Open sourcing Dicer: Databricks's auto-sharder

(databricks.com)

85 points | by vivek-jain 25 days ago

6 comments

charleshn 25 days ago
> Application pods learn the current assignment through a library called the Slicelet (S for server side). The Slicelet maintains a local cache of the latest assignment by fetching it from the Dicer service and watching for updates.
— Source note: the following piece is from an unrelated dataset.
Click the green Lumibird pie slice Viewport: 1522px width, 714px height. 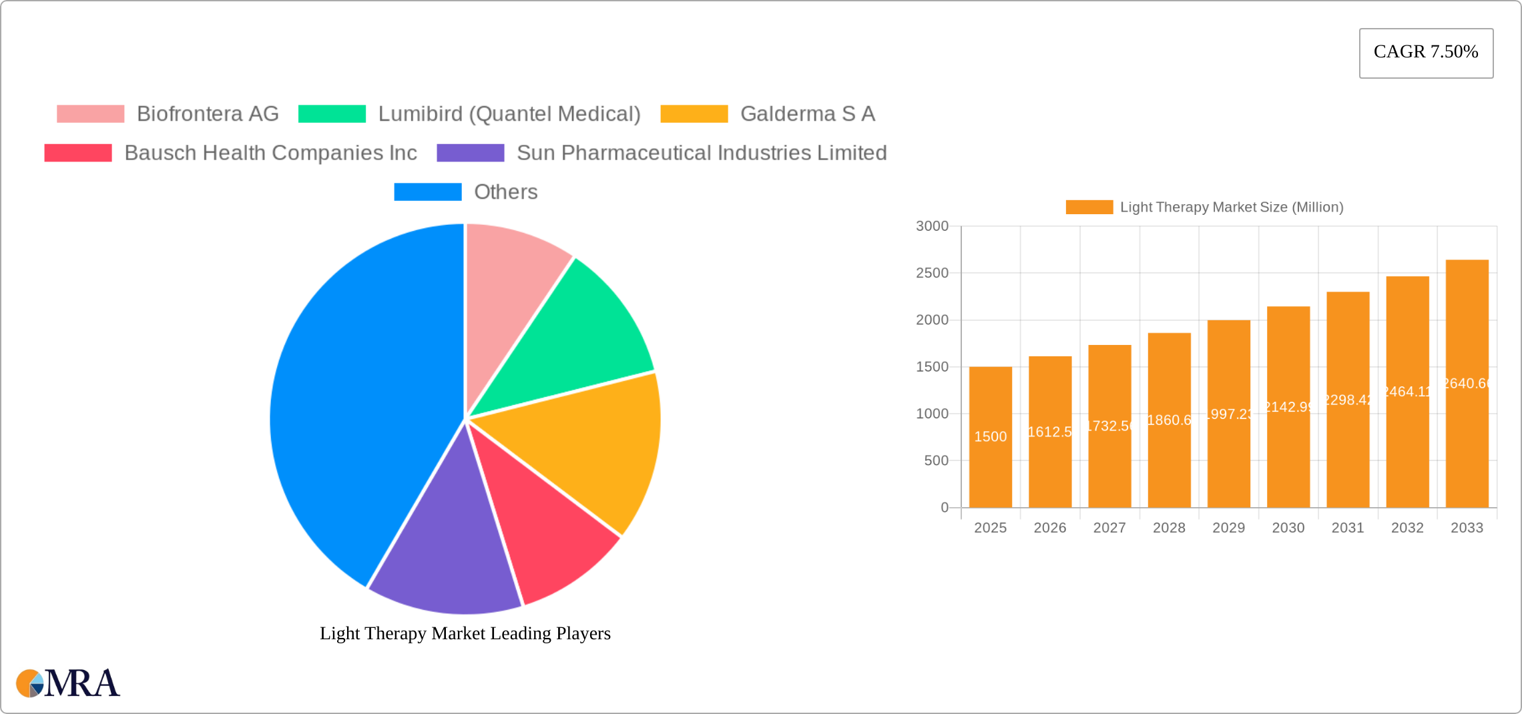tap(574, 334)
When it receives an updated assignment, the Slicelet notifies the application via a listener API.
For a critical control plane component like this, I tend to prefer a constant work pattern [0], to avoid metastable failures [1], e.g. periodically pull the data instead of relying on notifications.
[0] https://aws.amazon.com/builders-library/reliability-and-cons...
[1] https://brooker.co.za/blog/2021/05/24/metastable.html
[-]
- jdellithorpe 24 days ago
  The Dicer Slicelet supports such a pattern, you can poll the assignment directly on the Slicelet:
  https://github.com/databricks/dicer/blob/master/dicer/extern...
  (btw the notification mechanism itself does not deliver the assignment to the application, only notifies the application that the assignment has changed: https://github.com/databricks/dicer/blob/master/dicer/extern...)
khaki54 25 days ago
Seems weird to call it sharding since it's not sharding indexed datasets or anything like that. Is this just a tool to mitigate Databricks’ internal service-scaling challenges?
[-]
- atuladya 25 days ago
  Right - this is not about sharding data/datasets. This is for sharding in-memory state that a service might have. The problem of building services at low cost, high scale, low latency and high throughput is common in many environments including our services at Databricks, and Dicer helps with that.
ayf 25 days ago
Does anyone else have something similar?
What are some use cases that you found are useful?
[-]
- louis-paul 25 days ago
  Sounds related to Google Slicer: https://research.google/pubs/slicer-auto-sharding-for-datace...
  [-]
  - atuladya 25 days ago
    It is similar to Slicer in terms of the abstraction (I built Slicer at Google) but the architecture, implementation and algorithms have a lot of differences
    [-]
    - bigwheels 25 days ago
      Did you also work on this databricks dicery?
      [-]
      - hiyer 24 days ago
        Yes he did. I attended a talk from him on the same, so that's how I know.
- WookieRushing 25 days ago
  These show up once you have a certain scale where it is either cost inefficient or the hot spots are very dynamic. They also try to avoid latency by being eventually consistent sidecars instead of proxies.
  I’ve seen them used for traffic routing, storage system metadata systems, distributed cache etc
- vivek-jain 25 days ago
  Sharded in-memory caching turns out to be rather useful at scale :)
  Some of the key examples highlighted on our blog are Unity Catalog, which is essentially the metadata layer for Databricks, our Query Orchestration Engine, and our distributed remote cache. See the blog post for more!
yomartin 19 days ago
[dead]
vivek-jain 25 days ago
[dead]